To give some perspective on how many bargains were available on the market in 1974, here is a great exchange between Forbes magazine and Warren Buffet. Forbes: “How do you feel?” Buffett: “Like an oversexed guy in a whorehouse. Now is the time to invest and get rich.”
Peter’s first decade of deep value investing was extraordinarily successful: from 1974 to 1984, his fund delivered a 26% rate of return.
International Cigar Butts
Peter pursued investment opportunities of the “cigar butt” variety. He didn’t adhere to the Buffett style of buying wonderful companies and holding for the long term. Cundill bought deeply undervalued securities and sold when they reached fair value.
He also didn’t restrict himself to stocks and he took up large positions in distressed debt.
Peter was called the “Canadian Buffett,” but I think his approach shares more similarities with the investment style of Seth Klarman.
The book is a short, quick read and covers Peter’s investment career and his unfortunate illness. I wish the book covered Peter’s personal life a bit more in depth, but it was still a good read and filled with bits of Peter’s wisdom. Some of my favorite Peter Cundill quotes are below:
- “The most important attribute for success in value investing is patience, patience, and more patience. The majority of investors do not possess this characteristic.”
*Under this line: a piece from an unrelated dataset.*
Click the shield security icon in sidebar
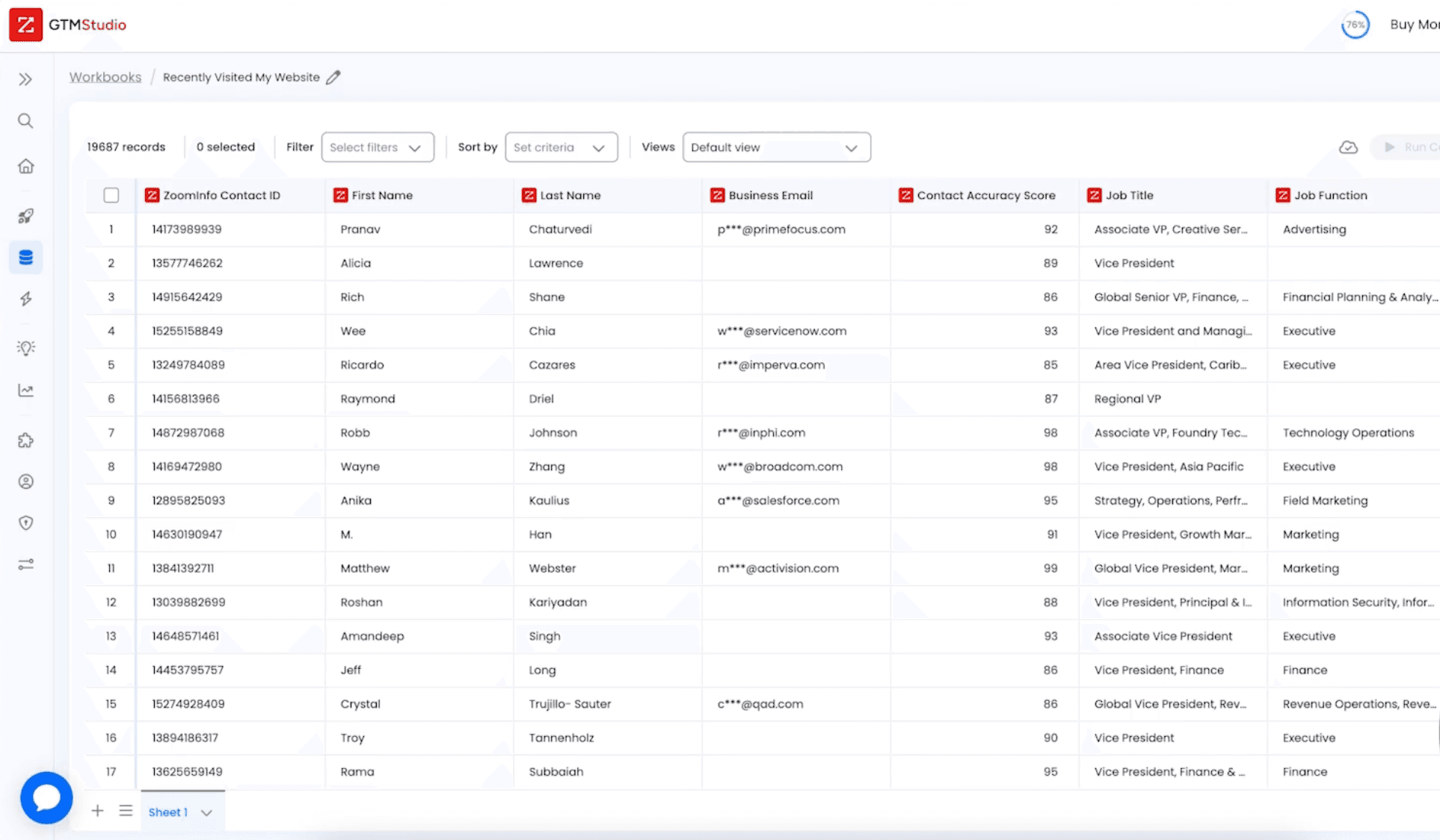 pos(25,523)
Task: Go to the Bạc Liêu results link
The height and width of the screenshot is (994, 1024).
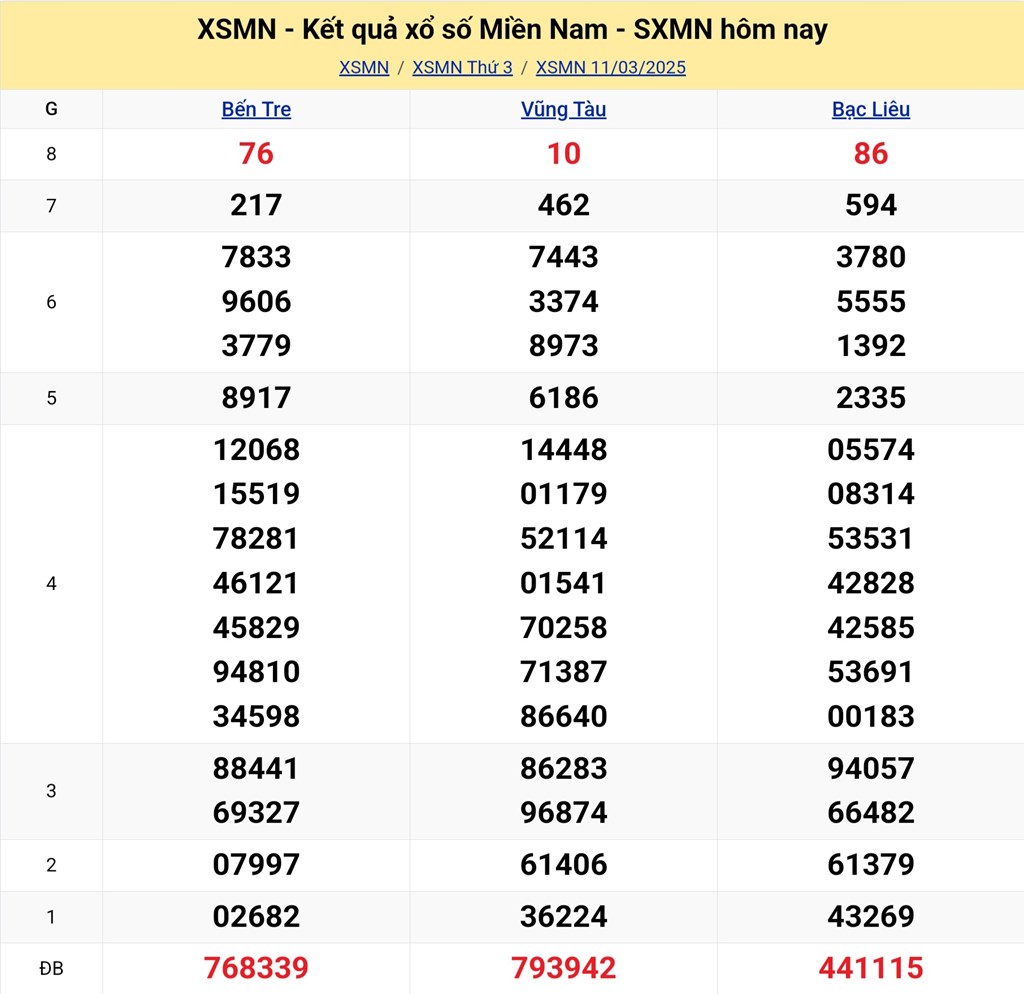Action: 871,110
- “The value method of investing will tend to give better results in slightly down to indifferent markets and less relatively sparkling results in a raging bull market. What matters, however, is that the method will provide a consistent compound rate of return in the middle teens over very long periods of time.”
- “I’m buying your stock because it’s cheap and for no other reason.” – Peter’s response to the management of J. Walter Thompson, who didn’t understand why Peter was buying their stock!
- “I think that the financial community devotes far too much time and mental resource to its constant efforts to predict the economic future and consequent stock market behavior using a disparate, and almost certainly incomplete, set of statistical variables.”
- Particularly relevant: “Computers actually don’t do much more than making it quicker for investors to react to information. The problem is that having the information in its raw state on a second by second basis is not all the same thing as interpreting and understanding its implications, and this applies in rising markets as well as falling ones. Spur of the moment reactions to partially digested information are, more often than not, disastrous.”
- “If it is cheap enough, we don’t care what it is.”
- “Curiosity is the engine of civilization. If I were to elaborate it would be to say read, read, read and don’t forget to talk to people, really talk, listening with attention and having conversations, on whatever topic, that are an exchange of thoughts. Keep the reading broad, beyond just the professional. This helps to develop one’s sense of perspective on all matters.”
- “I think it is very useful to develop a contrarian cast of mind combined with a keen sense of what I would call “the natural order of things.” If you can cultivate these two attributes you are unlikely to become infected by dogma and you will begin to have a predisposition towards lateral thinking – making important connections intuitively.”